Every subsystem has a scripts/verify-*.mjs that boots real code, exercises it, and prints a PASS/FAIL ledger + a VERDICT: GO/NO-GO line with an exit code. npm run verify runs them all (foundation, MCP, search, topology, ingest, enrich, OAuth, publish, the portal surfaces, import + an adversarial security suite, an end-to-end integration pass, …). CI (.github/workflows/verify.yml) runs the same on every PR.

Tier-1 suites pass anywhere (no ML stack needed).
Tier-2 parity (real Nomic embeddings, real clustering) is verified on a host with onnxruntime / Ollama installed — they SKIP cleanly elsewhere rather than failing.

The discipline: never claim something works without a verify that reached VERDICT … EXIT=0.
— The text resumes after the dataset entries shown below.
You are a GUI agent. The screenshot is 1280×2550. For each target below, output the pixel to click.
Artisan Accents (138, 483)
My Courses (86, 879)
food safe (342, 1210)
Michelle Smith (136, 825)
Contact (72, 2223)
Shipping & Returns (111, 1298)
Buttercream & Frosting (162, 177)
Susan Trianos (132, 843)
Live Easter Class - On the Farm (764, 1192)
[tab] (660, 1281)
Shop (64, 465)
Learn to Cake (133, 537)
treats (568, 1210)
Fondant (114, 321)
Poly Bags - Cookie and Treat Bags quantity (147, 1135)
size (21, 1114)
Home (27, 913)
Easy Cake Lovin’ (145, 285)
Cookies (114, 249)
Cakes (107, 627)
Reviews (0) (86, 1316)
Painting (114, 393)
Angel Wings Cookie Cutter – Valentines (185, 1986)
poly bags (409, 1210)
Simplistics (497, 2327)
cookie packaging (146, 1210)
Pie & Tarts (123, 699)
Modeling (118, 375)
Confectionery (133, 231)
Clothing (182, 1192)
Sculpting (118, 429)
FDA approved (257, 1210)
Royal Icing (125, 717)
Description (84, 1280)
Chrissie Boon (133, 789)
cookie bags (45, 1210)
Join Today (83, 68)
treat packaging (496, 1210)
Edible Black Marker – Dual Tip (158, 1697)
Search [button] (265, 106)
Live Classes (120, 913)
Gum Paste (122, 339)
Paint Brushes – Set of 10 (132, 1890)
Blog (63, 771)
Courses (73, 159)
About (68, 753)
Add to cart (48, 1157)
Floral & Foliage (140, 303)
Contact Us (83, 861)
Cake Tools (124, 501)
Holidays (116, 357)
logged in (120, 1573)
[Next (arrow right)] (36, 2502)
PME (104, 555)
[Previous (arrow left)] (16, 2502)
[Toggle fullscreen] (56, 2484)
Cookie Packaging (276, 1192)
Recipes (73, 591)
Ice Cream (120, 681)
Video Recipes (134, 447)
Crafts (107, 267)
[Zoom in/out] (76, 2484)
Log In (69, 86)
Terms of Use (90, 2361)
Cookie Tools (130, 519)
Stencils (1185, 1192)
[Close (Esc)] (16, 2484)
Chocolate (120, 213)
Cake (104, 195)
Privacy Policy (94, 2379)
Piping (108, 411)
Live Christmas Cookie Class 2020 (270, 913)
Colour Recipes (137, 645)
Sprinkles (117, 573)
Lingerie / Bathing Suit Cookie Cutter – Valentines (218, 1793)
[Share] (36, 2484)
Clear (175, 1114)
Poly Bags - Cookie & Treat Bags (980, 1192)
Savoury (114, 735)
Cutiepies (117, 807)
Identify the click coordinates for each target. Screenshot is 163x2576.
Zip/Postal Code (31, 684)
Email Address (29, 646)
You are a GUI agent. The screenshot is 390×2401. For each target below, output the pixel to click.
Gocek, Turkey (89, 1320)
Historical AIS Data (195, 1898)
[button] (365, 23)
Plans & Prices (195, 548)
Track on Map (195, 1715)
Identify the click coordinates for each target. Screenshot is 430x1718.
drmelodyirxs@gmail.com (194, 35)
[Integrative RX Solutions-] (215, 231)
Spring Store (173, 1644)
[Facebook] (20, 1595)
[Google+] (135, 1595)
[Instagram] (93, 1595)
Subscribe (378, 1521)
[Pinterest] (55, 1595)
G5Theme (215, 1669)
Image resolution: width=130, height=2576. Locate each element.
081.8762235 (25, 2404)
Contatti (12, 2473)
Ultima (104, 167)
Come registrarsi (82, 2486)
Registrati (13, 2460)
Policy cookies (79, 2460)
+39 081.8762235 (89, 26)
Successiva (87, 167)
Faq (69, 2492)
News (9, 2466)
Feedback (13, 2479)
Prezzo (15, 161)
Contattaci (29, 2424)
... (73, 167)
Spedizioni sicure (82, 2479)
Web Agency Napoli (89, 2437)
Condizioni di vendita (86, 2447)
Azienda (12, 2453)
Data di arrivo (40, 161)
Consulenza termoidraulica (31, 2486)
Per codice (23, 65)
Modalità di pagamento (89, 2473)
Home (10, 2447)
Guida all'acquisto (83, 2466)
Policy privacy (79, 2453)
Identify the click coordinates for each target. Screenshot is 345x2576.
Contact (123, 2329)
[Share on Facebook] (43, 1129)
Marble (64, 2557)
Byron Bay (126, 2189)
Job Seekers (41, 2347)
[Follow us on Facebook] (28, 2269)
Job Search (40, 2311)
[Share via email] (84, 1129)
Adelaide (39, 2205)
9. What's built vs. what's gated

✅ Built + verified here: the vault (boot/unlock/encrypt), MCP + HTTP + REST transports, OAuth, ingestion choke-point + encrypted uploads, the enrichment state machine, search, publishing, the portal (tight nav, Mindscape read, Claude/ ChatGPT import, Timeline/Profile/Settings, first-run welcome).
⚠️ Built but Tier-2-gated (need the ML stack / a model): real Nomic embeddings, the clustering "generate mindscape" run, territory narratives, the inference router's cloud/local model calls.
⬜ Designed, host-gated: the Tauri native key ceremony (Rust + Mac build).

See UX-COMPLETE-DESIGN-2026-06-01.md for the full UX design and V1-BUILD-SPEC.md for the build plan.